The Company forecasts that 2022 sales volumes will average between 91,000 Boe/d and 95,000 Boe/d (54% shale gas and conventional natural gas combined, 40% light and medium crude oil, tight oil and condensate combined and 6% other NGLs). First half 2022 sales volumes are expected to average between 81,000 Boe/d and 85,000 Boe/d (56% shale gas and conventional natural gas combined, 38% light and medium crude oil, tight oil and condensate combined and 6% other NGLs). Second half 2022 sales volumes are expected to average between 101,000 Boe/d and 105,000 Boe/d (53% shale gas and conventional natural gas combined, 41% light and medium crude oil, tight oil and condensate combined and 6% other NGLs).
SPECIFIED FINANCIAL MEASURES
Non-GAAP Financial Measures
Netback, netback including risk management contract settlements and F&D capital are non-GAAP financial measures. These measures are not standardized measures under IFRS and might not be comparable to similar financial measures presented by other issuers.
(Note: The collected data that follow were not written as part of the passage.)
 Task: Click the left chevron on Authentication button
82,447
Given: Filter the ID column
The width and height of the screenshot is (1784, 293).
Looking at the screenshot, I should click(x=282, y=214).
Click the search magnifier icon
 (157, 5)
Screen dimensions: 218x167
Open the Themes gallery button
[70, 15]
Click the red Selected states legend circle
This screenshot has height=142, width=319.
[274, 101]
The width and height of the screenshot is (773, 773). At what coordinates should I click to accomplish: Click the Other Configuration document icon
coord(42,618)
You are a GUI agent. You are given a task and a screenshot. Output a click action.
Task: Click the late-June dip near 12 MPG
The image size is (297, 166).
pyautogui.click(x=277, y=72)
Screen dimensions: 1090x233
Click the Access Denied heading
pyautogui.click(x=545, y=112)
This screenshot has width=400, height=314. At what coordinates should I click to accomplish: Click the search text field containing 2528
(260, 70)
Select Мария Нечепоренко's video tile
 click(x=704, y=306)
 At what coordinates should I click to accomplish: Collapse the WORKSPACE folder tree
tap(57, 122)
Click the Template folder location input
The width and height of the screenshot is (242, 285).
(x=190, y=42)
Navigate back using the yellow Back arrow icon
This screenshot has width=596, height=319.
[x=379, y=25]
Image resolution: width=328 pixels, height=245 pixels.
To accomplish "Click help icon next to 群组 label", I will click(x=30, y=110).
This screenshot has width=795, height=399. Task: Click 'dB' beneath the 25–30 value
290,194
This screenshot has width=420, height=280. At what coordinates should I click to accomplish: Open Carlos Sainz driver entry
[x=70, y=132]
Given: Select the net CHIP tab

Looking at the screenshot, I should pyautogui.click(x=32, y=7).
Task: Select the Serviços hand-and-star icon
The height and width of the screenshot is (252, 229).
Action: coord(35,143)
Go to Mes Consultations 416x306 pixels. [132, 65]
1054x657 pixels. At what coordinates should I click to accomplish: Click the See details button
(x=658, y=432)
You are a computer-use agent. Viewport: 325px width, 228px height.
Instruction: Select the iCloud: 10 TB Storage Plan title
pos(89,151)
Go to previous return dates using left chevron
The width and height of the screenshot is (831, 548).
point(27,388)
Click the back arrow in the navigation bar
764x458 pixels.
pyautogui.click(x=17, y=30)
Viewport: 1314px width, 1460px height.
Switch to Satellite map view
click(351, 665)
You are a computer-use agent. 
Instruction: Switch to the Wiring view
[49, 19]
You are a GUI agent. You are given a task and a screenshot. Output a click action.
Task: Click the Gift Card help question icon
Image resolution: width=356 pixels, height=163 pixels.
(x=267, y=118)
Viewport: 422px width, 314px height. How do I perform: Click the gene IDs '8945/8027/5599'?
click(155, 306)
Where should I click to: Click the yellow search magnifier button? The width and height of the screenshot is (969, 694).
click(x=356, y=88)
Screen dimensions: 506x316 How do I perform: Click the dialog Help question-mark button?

These measures should not be considered in isolation or construed as alternatives to their most directly comparable measure disclosed in the Company’s primary financial statements or other measures of financial performance calculated in accordance with IFRS.
Netback equals petroleum and natural gas sales (the most directly comparable measure disclosed in the Company’s primary financial statements) less royalties, operating expense and transportation and NGLs processing expense. Netback is used by investors and management to compare the performance of the Company’s producing assets between periods.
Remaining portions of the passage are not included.